In the run up to the lobby, over 150 MPs have been contacted by Sikhs about five issues of community concern:

  • The need for a Sikh ethnic tick box in the Census 2021
  • Amending the Offensive Weapons Bill to ensure there are no restrictions on the Sikh community on the sale, possession and use of the large Sikh Kirpan
  • The absence of a suitable response to the Sacrificing Sikhs report supporting an independent public inquiry on UK involvement in the 1984 Sikh Genocide and anti-Sikh measures taken against Sikhs in the UK
  • The first anniversary of the torture and imprisonment of Jagtar Singh Johal, the 31-year old from Dumbarton
  • The police raids on the homes of five British Sikh activists in Birmingham, Coventry, Leicester and London

Following a legal case in 1983, Sikhs have been recognised as a separate ethnicity in the UK. There is currently a campaign to have this reflected in the next census so that information on Sikhs is available when it comes to the provision of public services.

Regarding the Offensive Weapons Bill, many Sikhs have expressed concern that the community has not been adequately consulted with regard to the Kirpan – a sword worn by Amritdhari (Initiated) Sikhs. the Home Office failed to consult representative Sikh organisations in formulating its policy equality statement released in June 2018 alongside the bill.

There has also been a lack of response to ‘Sacrificing Sikhs’ – the report commissioned by the Sikh Federation UK into British government involvement in the attack on Sri Darbar Sahib in 1984. The report contained a number of damning findings include the fact that Parliament was misled. Many in the Sikh community are demanding an independent public inquiry into UK involvement in the 1984 Sikh Genocide, a position which the Labour party has formally endorsed in its manifesto.

Sunday 4th November will mark the one year anniversary of the abduction and detention of British citizen Jagtar Singh Johal in India. He has been tortured and denied both an independent medical examination and private consular access. He has faced trial by media and has had over 60 court hearings, none of which featured any evidence against him. Three UN rapporteurs have formally raised his case with the Indian authorities and at the UN Human Rights Council.

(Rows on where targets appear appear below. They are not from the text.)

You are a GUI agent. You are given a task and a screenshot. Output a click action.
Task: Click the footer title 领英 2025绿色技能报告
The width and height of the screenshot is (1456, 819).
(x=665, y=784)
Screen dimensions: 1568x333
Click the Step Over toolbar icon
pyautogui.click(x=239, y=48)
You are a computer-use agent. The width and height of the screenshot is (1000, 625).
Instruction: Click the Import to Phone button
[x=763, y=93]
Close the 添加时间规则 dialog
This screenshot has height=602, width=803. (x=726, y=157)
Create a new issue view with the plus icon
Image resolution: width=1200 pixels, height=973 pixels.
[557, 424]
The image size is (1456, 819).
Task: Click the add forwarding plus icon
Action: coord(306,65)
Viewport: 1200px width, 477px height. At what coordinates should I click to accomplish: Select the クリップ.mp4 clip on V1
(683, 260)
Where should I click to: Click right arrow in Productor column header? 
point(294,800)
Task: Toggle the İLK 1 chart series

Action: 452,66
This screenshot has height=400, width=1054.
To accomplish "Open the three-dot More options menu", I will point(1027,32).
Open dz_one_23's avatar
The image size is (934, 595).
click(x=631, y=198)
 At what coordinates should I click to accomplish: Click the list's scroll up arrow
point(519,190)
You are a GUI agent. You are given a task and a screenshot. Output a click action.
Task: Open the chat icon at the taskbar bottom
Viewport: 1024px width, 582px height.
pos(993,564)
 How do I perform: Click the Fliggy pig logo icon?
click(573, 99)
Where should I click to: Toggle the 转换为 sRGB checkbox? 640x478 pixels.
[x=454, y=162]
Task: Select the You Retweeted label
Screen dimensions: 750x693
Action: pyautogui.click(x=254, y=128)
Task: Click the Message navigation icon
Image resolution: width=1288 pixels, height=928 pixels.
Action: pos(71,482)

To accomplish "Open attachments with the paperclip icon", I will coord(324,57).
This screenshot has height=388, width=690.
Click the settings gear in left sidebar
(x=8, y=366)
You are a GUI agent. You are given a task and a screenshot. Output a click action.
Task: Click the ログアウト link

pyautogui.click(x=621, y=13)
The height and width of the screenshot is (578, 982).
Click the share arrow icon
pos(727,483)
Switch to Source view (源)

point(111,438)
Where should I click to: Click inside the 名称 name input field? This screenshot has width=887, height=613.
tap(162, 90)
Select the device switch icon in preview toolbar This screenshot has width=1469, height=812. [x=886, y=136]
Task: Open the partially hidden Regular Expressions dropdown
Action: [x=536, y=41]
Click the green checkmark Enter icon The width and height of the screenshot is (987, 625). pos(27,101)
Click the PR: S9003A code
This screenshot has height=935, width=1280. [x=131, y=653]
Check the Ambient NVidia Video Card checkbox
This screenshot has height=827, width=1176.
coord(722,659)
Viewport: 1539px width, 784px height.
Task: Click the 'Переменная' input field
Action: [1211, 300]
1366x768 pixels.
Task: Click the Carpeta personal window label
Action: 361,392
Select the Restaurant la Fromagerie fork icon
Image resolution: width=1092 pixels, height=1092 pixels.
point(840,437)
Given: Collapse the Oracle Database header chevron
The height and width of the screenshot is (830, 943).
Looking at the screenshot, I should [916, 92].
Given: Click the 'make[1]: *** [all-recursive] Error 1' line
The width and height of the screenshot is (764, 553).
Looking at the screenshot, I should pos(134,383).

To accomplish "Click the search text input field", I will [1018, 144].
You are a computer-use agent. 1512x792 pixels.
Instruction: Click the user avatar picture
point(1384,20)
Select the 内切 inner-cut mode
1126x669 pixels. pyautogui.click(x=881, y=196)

Following the raids on the homes of British Sikh activists in September, many questions have been left unanswered. All of those targeted were campaigning for the release of Jagtar Singh Johal in India. During the raids, family members including young children and elderly relatives were harassed. The personal details of the activists – none of whom were arrested – were printed in the Indian media, along with quotes from an Indian security official saying that the raids were as a result of Indian diplomatic pressure on British authorities.

The Sikh Federation UK have provided a template letter which Sikhs can use to write to their local MP, asking them to take action on the above points.